Figure 22 : Some simple signatures of fractal  forms of indescribable complexity

 

 

 

 

AppleMark

Figure 23 : the beach of Ault-Onival in August

The magnificent complexity of this image can be understandably analyzed according to a combination of continuous, quantized, fractal and random forms.

The area of sand at the right is lined by continuous lines of both the row of dunes and the limit of the water. It is crossed by a breakwater grid.

Fractal forms are outlined on the surface of the sea: waves at the left and sandbanks in the center.

The random distribution of the crowd of the swimmers respects a law of progressive density: numerous on the beach at the right of the photo, it clears up away to the left.

For an attentive listener walking on the beach, the combination of the noises of the long waves and the small wavelets is typically fractal, and the shouts of the children at random of the density of their crowd.

 


 

Two types of point of view

The descriptions which precede applies to the music a language often taken from the visual domain, what can seem unappropriate. Nevertheless this bridge is interesting.

Let us study a first point of view: that of an observer who contemplates the plain down from a mountain, and who can place in the panorama the meadows and the fields, the houses, the bushes, the rivers, and get a global idea of all these outlines.

Let us study now the second point of view: that, quite different, of the walker in the same plain: he discovers these same objects according to his route, and appreciates each one according to the field of vision at some point: big or small, to the left or to the right, partially hidden, etc...

Also let us compare the work of the topographer, which goes through all the surface to be mapped by recording his aiming reports, with the work realized by air photo or by satellite telemetry.

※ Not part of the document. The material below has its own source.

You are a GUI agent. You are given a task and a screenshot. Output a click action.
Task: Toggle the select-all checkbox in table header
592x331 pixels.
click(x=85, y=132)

So the same objects, arranged in the same composition, can give place to two types of description, according to the position of the subject which observes :

global description : the observer has a total, simultaneous image, and independent from himself;

relative description : the observer benefits from a partial perception related to the moment: it is proper to the auditive perception.

The global or visual perception specifically concerns the composer or the musical analyst.

The relative or auditive perception concerns the listener.

We can so use two methods (topologies) to describe the same universe: an auditive topology and a visual topology.

 

tdf AppleMark

Figure 24 :  global topologiy and relative topology.

At left : vision by helicopter of the crossing of the village by theTour of France,
At right : vision of the same location at the racing cyclists' level.

 

Auditive relative topology

It is the listener who perceives the sound phenomena by centring everytime his marks with regard to himself.

Every new perception is thus put in perspective against the previous perception, or at least the perceptions still present in immediate memory.

Thus, to describe a sound object, he will estimate it: more intense, less intense, longer, shorter, more brilliant, higher, lower, etc. Any evaluation so integrates the previous evaluations.

Visual global topology

It is the composer who elaborates the work in general, build it, gives it a movement, arrange sounds and noises in the simultaneity and in the time

The speech is the one that we used in our statement, with off-time landmarks and absolute evaluation scales. But it is necessary to be conscious that in priori the listener does not reach the music by this topology.

This duality of points of view is also observed in the cinema, between the spectator and the film-maker.